Che correlazione c’è tra età e sviluppo del comportamento aggressivo?

«L’osservazione nel tempo dei soggetti con Low-MAOA suggerisce che vi è un picco dell’aggressività nell’età giovanile che va affievolendosi nel tempo, probabilmente per un miglioramento dell’abilità a gestire gli impulsi emotivi. Sembrerebbe, anzi, che i livelli di MAOA nel cervello di adulti con Low-MAOA non siano molto diversi da quelli di soggetti con l’allele normale. Ancora, alcuni studi su modelli animali hanno dimostrato che l’inibizione dell’enzima in epoca prenatale o durante l’adolescenza induce un atteggiamento proclive all’aggressività, mentre l’inibizione nella prima infanzia sembrerebbe indurre solo una maggiore ansietà».

Si può lecitamente parlare di “determinismo genetico” a scapito del libero arbitrio?

«La genetica non dovrebbe tradursi in una limitazione del libero arbitrio. Nella letteratura sul tema si evidenzia che il profilo genetico non dovrebbe incidere sullo sviluppo di un atteggiamento criminale più di quanto non lo faccia un ambiente educativo inadeguato. Peraltro, il comportamento deviante in entrambi i casi è solo probabilistico, non inevitabile. Tuttavia, la questione non è di poco conto. Ritengo che sia necessario stabilire una più consapevole connessione tra le neuroscienze e il diritto, in specie penale. A mio avviso, merita particolare attenzione il problema connesso alla pericolosità sociale del soggetto».

Esistono strategie di prevenzione dei comportamenti aggressivi?

«Le attuali strategie per trattare l’aggressività patologica si basano su approcci empirici che utilizzano spesso una combinazione di farmaci antidepressivi e anticonvulsivanti che risultano solo moderatamente efficaci.
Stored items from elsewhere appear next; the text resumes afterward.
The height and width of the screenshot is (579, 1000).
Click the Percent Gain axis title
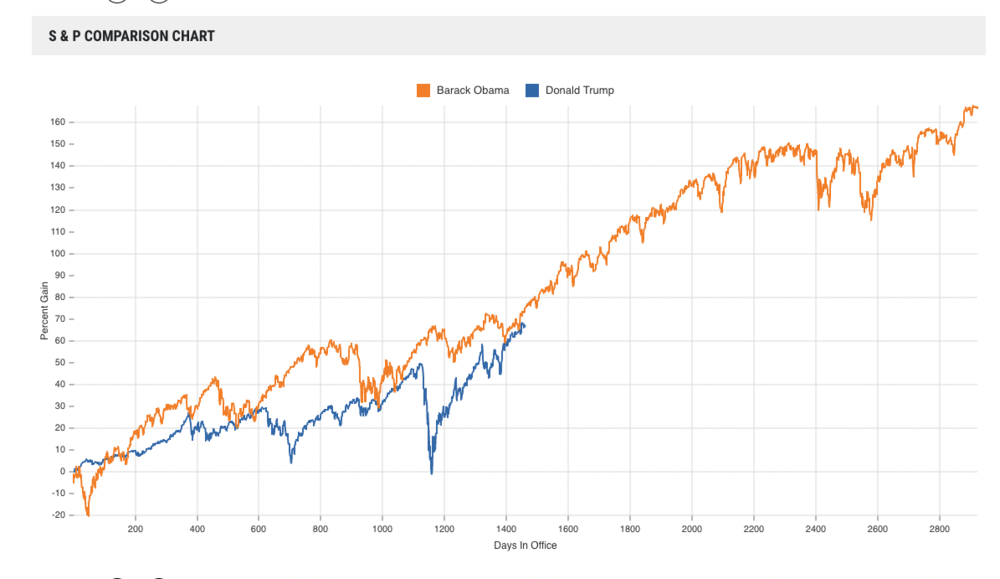tap(45, 313)
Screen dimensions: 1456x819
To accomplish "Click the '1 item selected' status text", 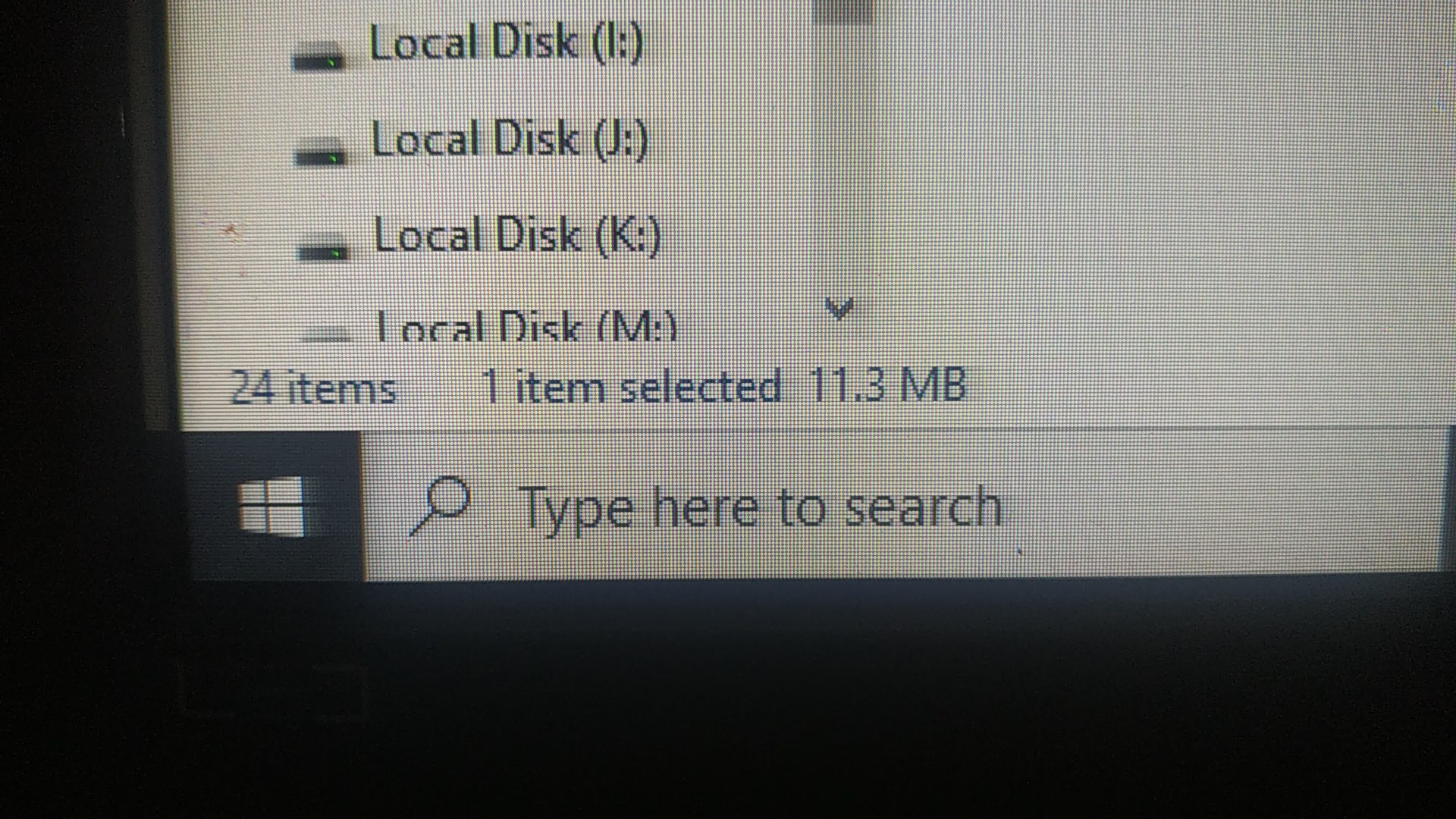I will click(x=631, y=386).
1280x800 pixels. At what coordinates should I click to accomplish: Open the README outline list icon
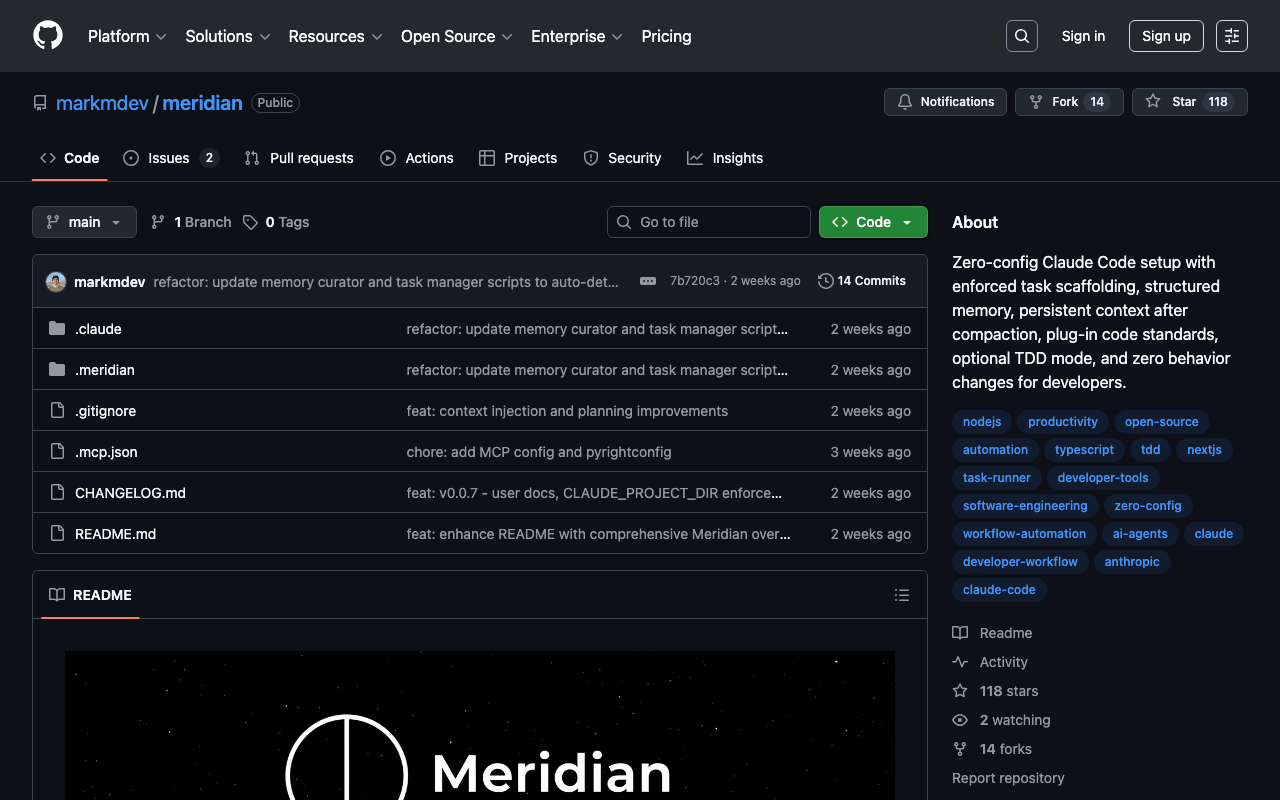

Le conoscenze scientifiche attuali forniscono informazioni sugli eventi che possono ridurre l’efficienza dell’enzima MAOA come alti livelli di testosterone oppure l’assunzione di alcuni farmaci come la metformina (un antidiabetico orale). Questi eventi potrebbero peggiorare la situazione di un soggetto Low-MAOA. Poco invece è noto su terapie che possano aumentare l’efficienza dell’enzima e quindi contrastare gli effetti della mutazione. È allo studio un elemento non codificante presente nel genoma, il MALIN che regola l’attività del gene MAOA. Per avere un quadro più completo sarebbe necessario chiarire alcuni aspetti, come l’eventuale correlazione tra bassa efficienza dell’enzima MAOA e vulnerabilità all’uso di droghe. Ancora, andrebbero approfondite le caratteristiche comportamentali di soggetti con la variante Low-MAOA a differenti stadi dello sviluppo. Infine, è necessario individuare meglio gli elementi di stress che interagiscono con gli effetti della variante per indurre il comportamento aggressivo. A questo proposito, recenti studi dimostrano che gli effetti dello stress sul sistema nervoso condividono processi simili a quelli causati da altri danni ambientali come lo stress ossidativo o il fumo. Sarebbe interessante scoprire se anche questi fattori possono predisporre all’aggressività».